Девушка оборвала ту непрочную нить, которая ее еще удерживала. Теперь она дает волю своему нетерпеливому стремлению. Дает себе отчет в тяжело прожитых годах, в своем бесконечном долготерпении. Вот уже восемь лет, как она окончила гимназию, из них шесть она была гувернанткой. Это уже не та молоденькая девушка, у которой вся жизнь еще впереди. Через несколько недель ей двадцать четыре года!
И Маня призывает на помощь Броню. В письме от 23 сентября 1891 года она пишет:
«Теперь, Броня, мне нужен твой окончательный ответ. Решай, можешь ли ты действительно приютить меня, так как я готова выехать. Деньги на расходы у меня есть. Напиши мне, можешь ли ты, не очень обременяя себя, прокормить меня. Это было бы для меня большое счастье, которое укрепило бы меня нравственно после всего, что я пережила за это лето и что будет иметь влияние на всю мою жизнь, но, с другой стороны, я не хочу навязывать себя тебе.

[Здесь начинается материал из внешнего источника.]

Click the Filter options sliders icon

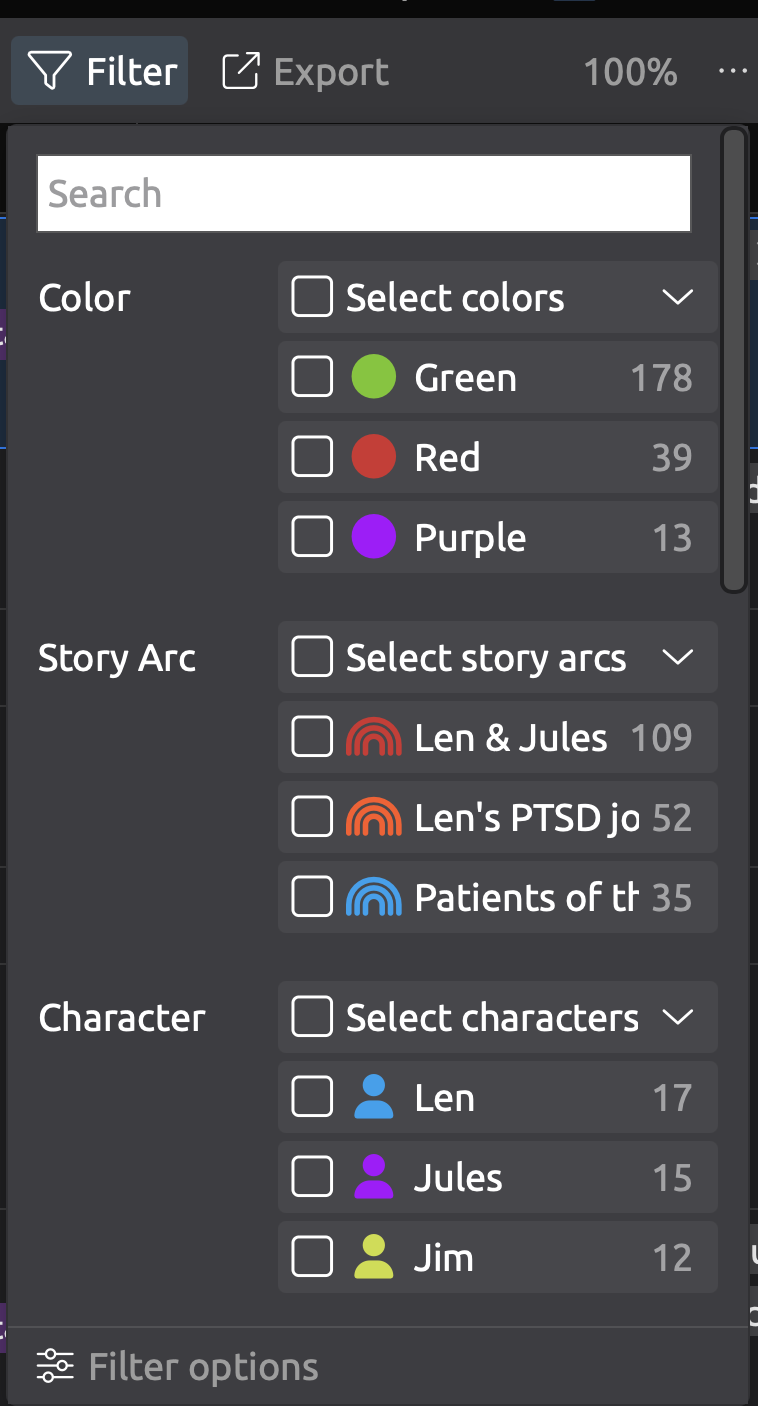[x=55, y=1366]
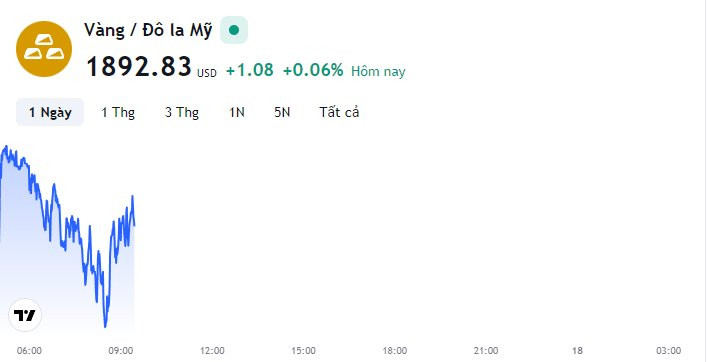
Task: Select the 1 Ngày time range
Action: click(50, 112)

Так как ты ждешь ребенка, я, может быть, окажусь и вам полезной. Во всяком случае, пиши, как обстоит дело. Если мое прибытие возможно, то сообщи, какие вступительные экзамены мне предстоит держать и какой самый поздний срок записи в студенты.
Возможность моего отъезда так меня волнует, что я не в состоянии говорить о чем-нибудь другом, пока не получу твоего ответа. Умоляю тебя ответить мне немедленно и шлю вам обоим нежный привет.

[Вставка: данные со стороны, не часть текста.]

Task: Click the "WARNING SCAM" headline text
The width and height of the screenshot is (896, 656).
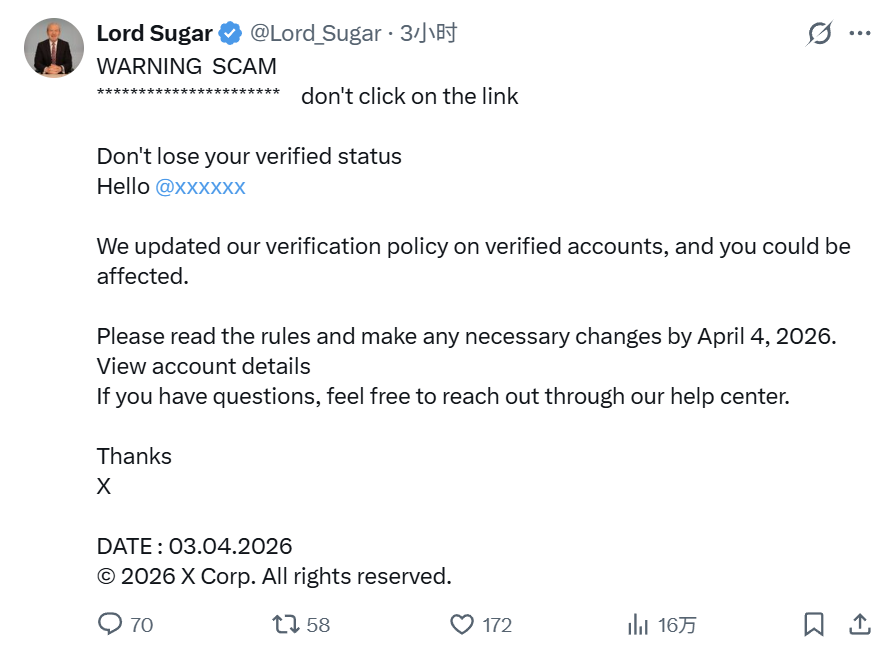Action: [186, 66]
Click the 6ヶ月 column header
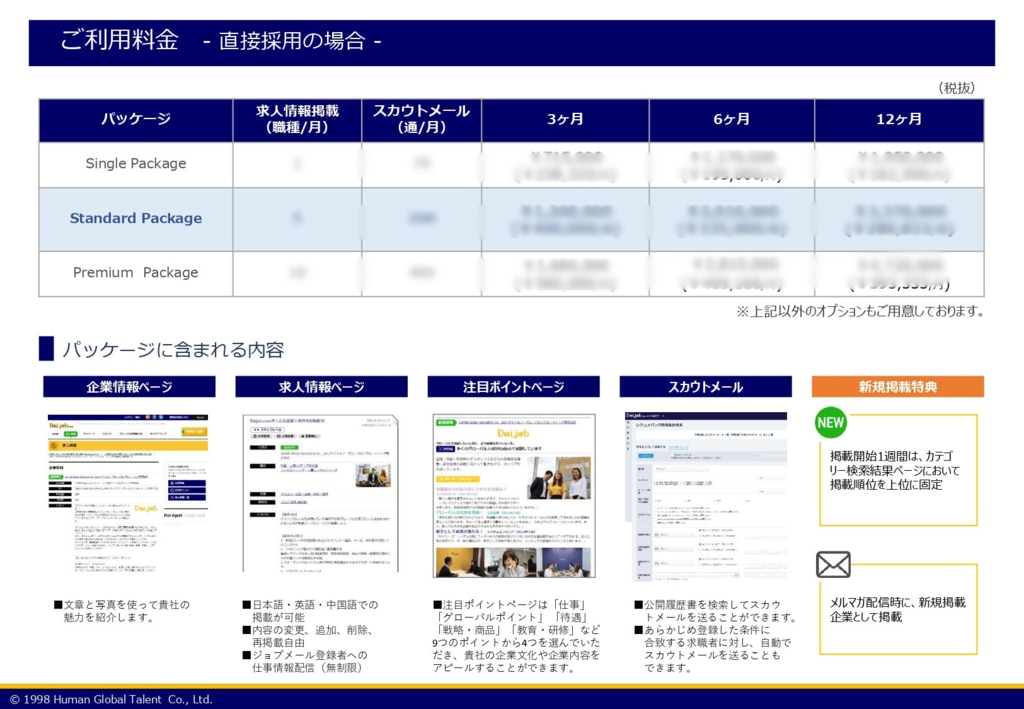 [731, 120]
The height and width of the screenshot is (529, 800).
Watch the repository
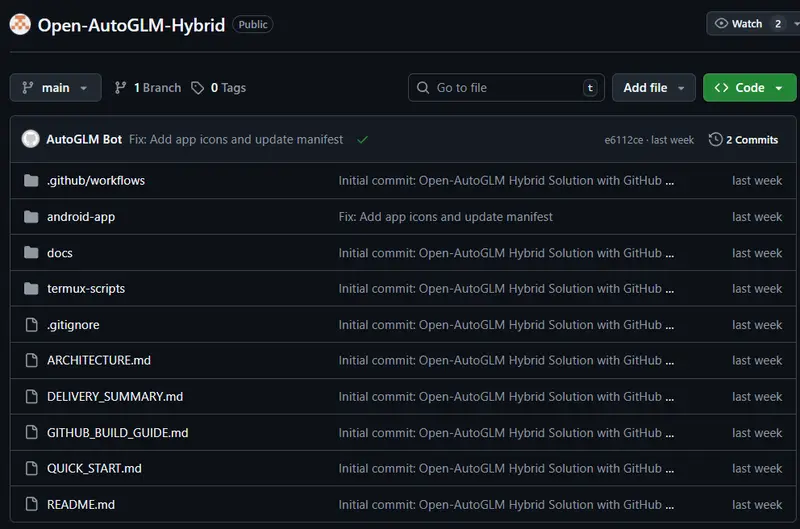pos(739,24)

Вы можете поместить меня где угодно, так, чтобы я вас не обременила; со своей стороны обещаю ничем не надоедать и не вносить никакого беспорядка. Прошу тебя, отвечай, но вполне откровенно!»
Если Броня не ответила телеграммой, то только потому, что телеграмма – слишком большая роскошь. Если Маня не вскочила в первый же поезд, то только потому, что надо было кд„к можно экономнее организовать это большое путешествие. Она раскладывает на столе накопленные рубли, к которым отец добавил небольшую, но очень пригодившуюся сумму. Начались подсчеты.